About Acidemia, Methylmalonic

What is Acidemia, Methylmalonic?

Acidemia, methylmalonic is an inherited disorder caused by a deficiency of the enzyme methylmalonyl-CoA mutase. This enzyme is responsible for breaking down certain proteins and fats in the body. Without it, these proteins and fats build up in the body and cause a variety of symptoms, including vomiting, poor feeding, lethargy, seizures, and coma. In severe cases, acidemia, methylmalonic can be fatal. Treatment typically involves a combination of dietary changes, vitamin supplements, and medications.

What are the symptoms of Acidemia, Methylmalonic?

The symptoms of methylmalonic acidemia (MMA) vary depending on the severity of the condition, but may include:

• Poor feeding
vomiting
• Lethargy
• Weakness
• Seizures
• Developmental delay
• Poor growth
• Abnormal movements
• Abnormal breathing
• Abnormal heart rate
• Abnormal blood pressure
• Abnormal blood sugar levels
• Abnormal electrolyte levels
• Abnormal liver function tests
• Abnormal kidney function tests
• Abnormal urine tests
• Abnormal blood clotting tests
• Abnormal blood clotting factors
• Abnormal red blood cell counts
• Abnormal white blood cell counts
• Abnormal cholesterol levels
• Abnormal triglyceride levels
• Abnormal amino acid levels
• Abnormal fatty acid levels

What are the causes of Acidemia, Methylmalonic?

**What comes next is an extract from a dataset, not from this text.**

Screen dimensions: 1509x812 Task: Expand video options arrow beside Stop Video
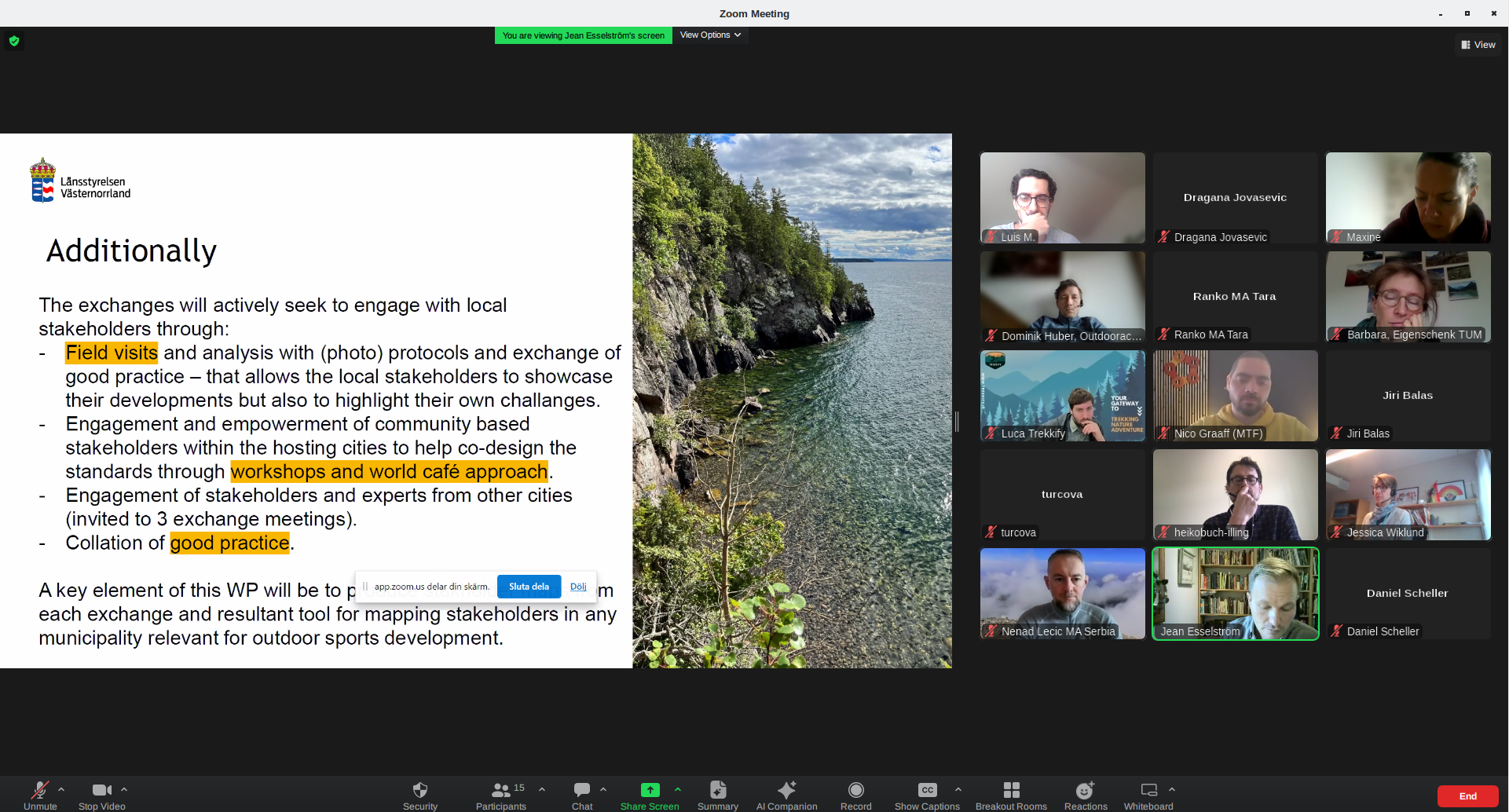[124, 789]
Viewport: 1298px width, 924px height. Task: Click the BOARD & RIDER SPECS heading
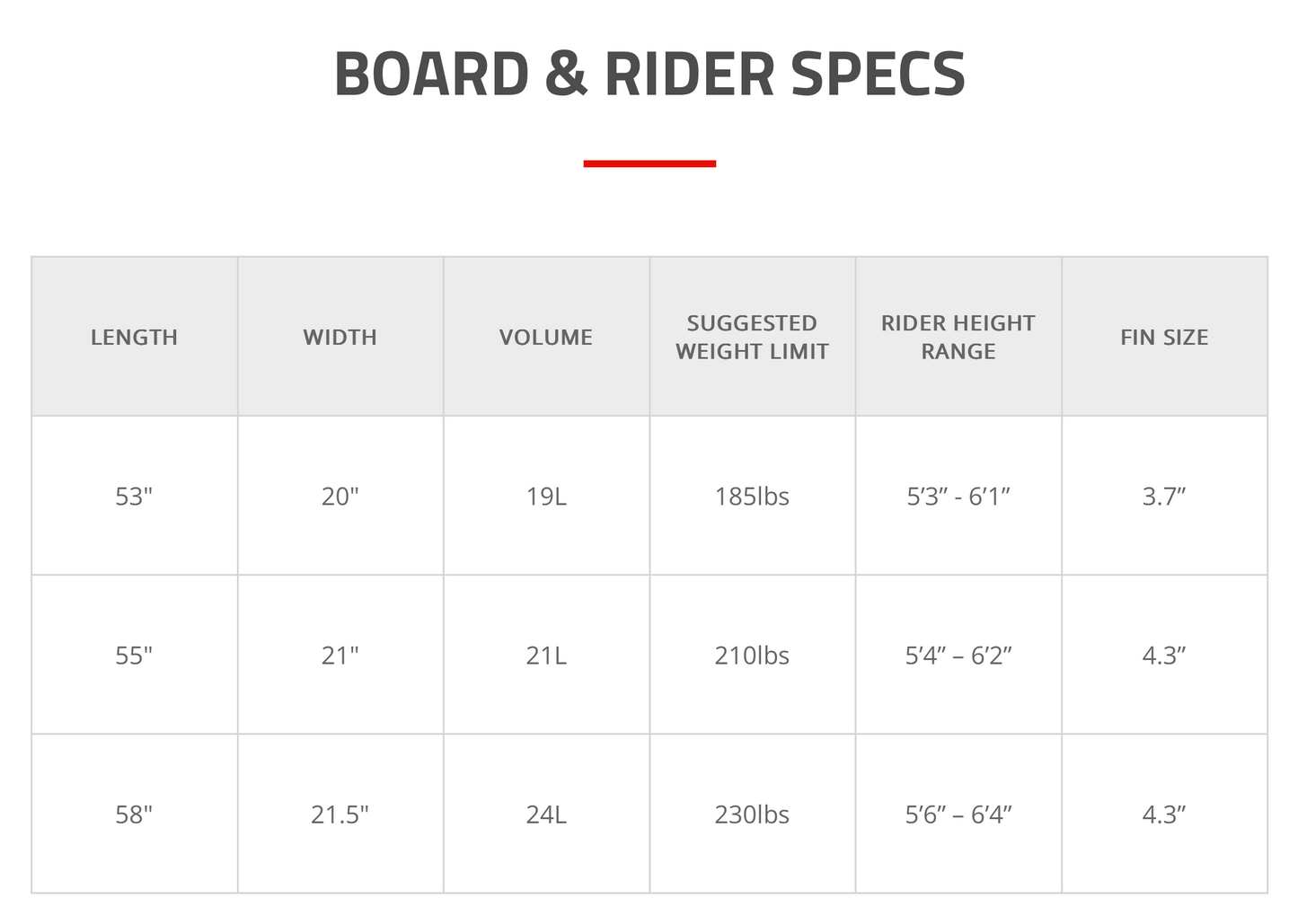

Acidemia, Methylmalonic is a rare inherited disorder caused by a deficiency of the enzyme methylmalonyl-CoA mutase. This enzyme is responsible for breaking down certain proteins and fats in the body. Without it, these proteins and fats build up in the body and cause a variety of symptoms. The most common cause of Acidemia, Methylmalonic is a mutation in the MUT gene, which provides instructions for making the methylmalonyl-CoA mutase enzyme. Other causes include a deficiency of vitamin B12, which is needed for the enzyme to function properly, and a deficiency of adenosylcobalamin, a form of vitamin B12.

What are the treatments for Acidemia, Methylmalonic?

The treatment for acidemia, methylmalonic, depends on the underlying cause. Treatment may include dietary changes, medications, and/or supplements.

1. Dietary changes: A diet low in protein and high in carbohydrates may be recommended to reduce the amount of methylmalonic acid in the body.

2. Medications: Medications such as vitamin B12, folate, and carnitine may be prescribed to help reduce the amount of methylmalonic acid in the body.

3. Supplements: Supplements such as omega-3 fatty acids, magnesium, and probiotics may be recommended to help reduce the amount of methylmalonic acid in the body.

What are the risk factors for Acidemia, Methylmalonic?

The risk factors for acidemia, methylmalonic include:

1. Genetic mutations in the methylmalonyl-CoA mutase (MUT) gene.

2. Deficiency of vitamin B12.

3. Deficiency of other vitamins and minerals, such as folate, thiamine, and riboflavin.

4. Certain medications, such as anticonvulsants and antibiotics.

5. Certain metabolic disorders, such as homocystinuria and maple syrup urine disease.

6. Premature birth.

7. Low birth weight.

8. Exposure to certain toxins, such as lead and mercury.

Is there a cure/medications for Acidemia, Methylmalonic?

Yes, there are treatments available for methylmalonic acidemia (MMA). Treatment typically involves a combination of dietary modifications, vitamin supplements, and medications. Dietary modifications may include avoiding certain foods, such as those high in protein, and increasing the intake of certain vitamins and minerals. Vitamin supplements, such as B12, folate, and carnitine, may also be prescribed. Medications, such as sodium benzoate, may be used to reduce the levels of methylmalonic acid in the blood. Additionally, enzyme replacement therapy may be used in some cases.